Identitätsfindung bei gestörtem Verhältnis zur Sprache

Es ist nötig, sich mit dem Wort "Identität" auseinanderzusetzen. Wir verstehen darunter die als "Selbst" erlebte innere Einheit einer Person. Identität ist die vollkommene Übereinstimmung mit dem Selbst in Fühlen, Denken, Wollen und Handeln.

Der moderne Mensch muß sich mit einer rastlos wandelnden Welt, mit einer gestörten Umwelt, einer kranken Natur, einer verunsicherten Mensch auseinandersetzen.

Es ist schwer, heute über SEIN selbst nachzudenken, SEIN selbst zu finden, zu seiner Identität zu kommen. Das heißt, sich selbst zu erkennen, mit sich selbst EINS zu werden. Unsere Wünsche, unser Fühlen, unser Können, unser Handeln sollen in Harmonie stehen mit unserem Innersten, unserem Selbst. Nur im Gleichgewicht unseres Selbst mit der Weit um uns sind wir glücklich.
-.-.-
(DEINE AUFGABE):
Schreib den Text über Identität und Selbstfindung nach seinem letzten Satz weiter. Die Einträge spielen dafür keine Rolle.

(GEZEIGTE EINTRÄGE):
-.-.-
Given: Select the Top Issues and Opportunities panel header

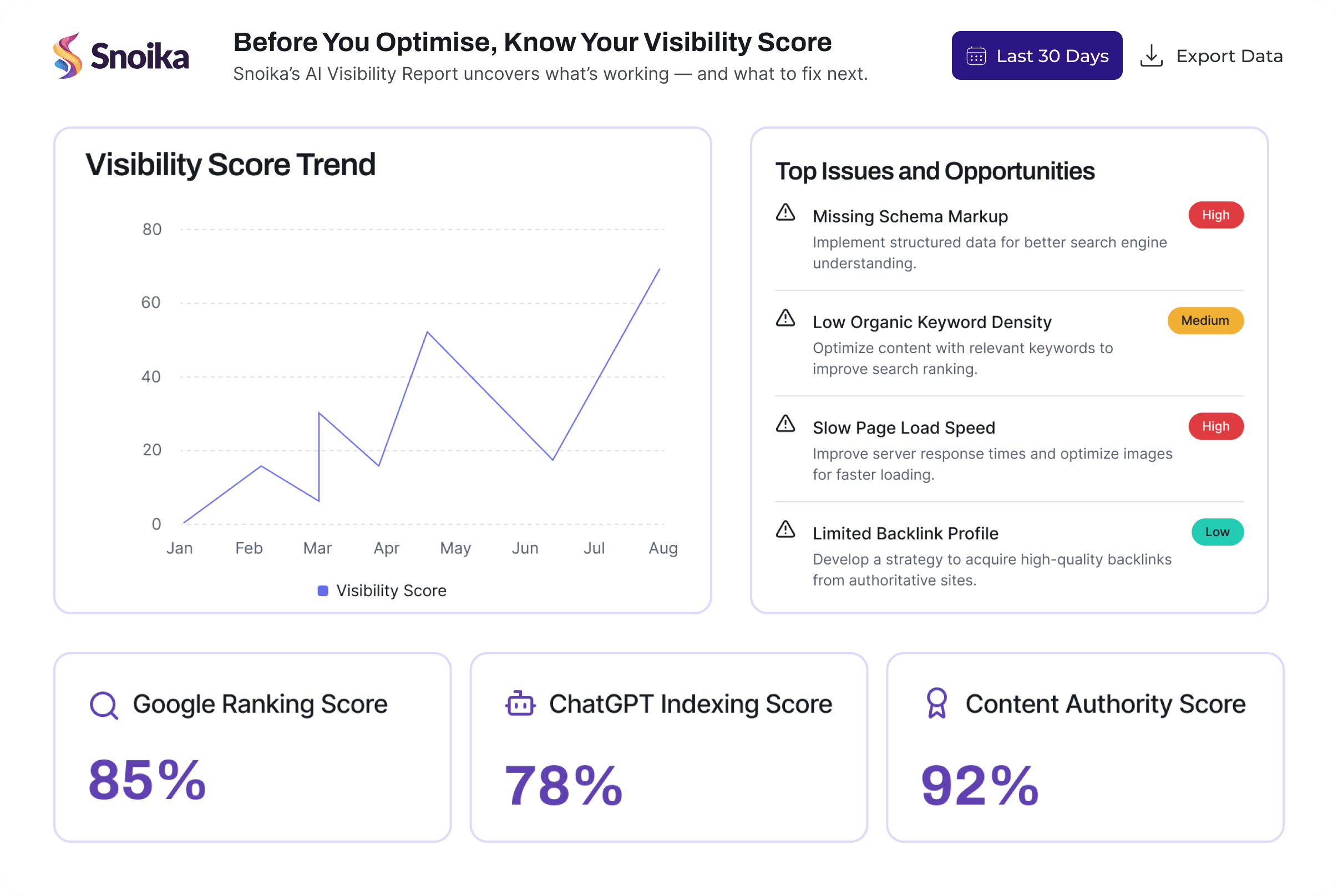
-.-.-
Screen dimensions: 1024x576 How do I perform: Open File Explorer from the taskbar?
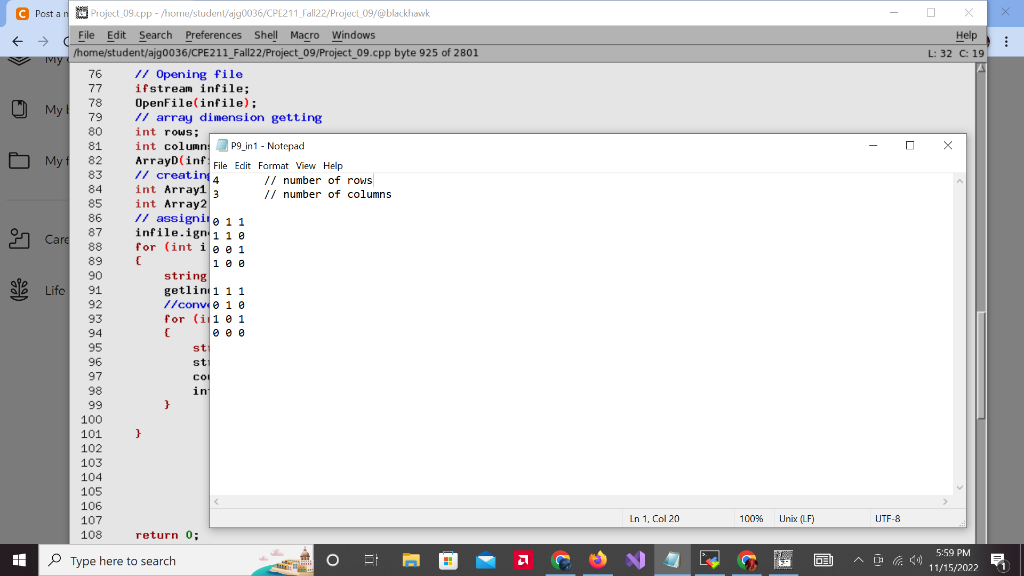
-.-.-
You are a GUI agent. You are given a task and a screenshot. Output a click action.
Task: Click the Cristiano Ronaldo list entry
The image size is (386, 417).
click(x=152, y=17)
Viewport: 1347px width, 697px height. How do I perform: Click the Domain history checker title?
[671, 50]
-.-.-
(ANTWORT):
Die Umwelt ist der Raum unseren Schicksals, unserer Gegebenheit. Wir müssen aus der Beziehung Umwelt und Innenwelt reifen zu einer Persönlichkeit. Aus Schicksal, Leid, Kampf und Selbsterkenntnis können wir eine Gesinnung und Haltung, eine Lebenseinstellung erwerben. Dies ist die Füllung unseres Lebensauftrages, sie trägt uns über Raum und Zeit.

Am Tempel Appolon in Delphi stand das Wort "DU BIST". Die Griechen erkannten dies als eine Mahnung des Gottes: "ERKENNE DICH SELBST!" Nur wer sich selbst erkennt, kann Gott erkennen, kann den Sinn des Lebens begreifen. Aus der Selbsterkenntnis können wir zu unserer inneren Einheit kommen, dem höchsten Ziel unseren Lebens. Nur so werden wir eine vollkommene innere Gleichheit und stimmen mit uns selbst überein.

Dann haben wir unsere IDENTITÄT gefunden.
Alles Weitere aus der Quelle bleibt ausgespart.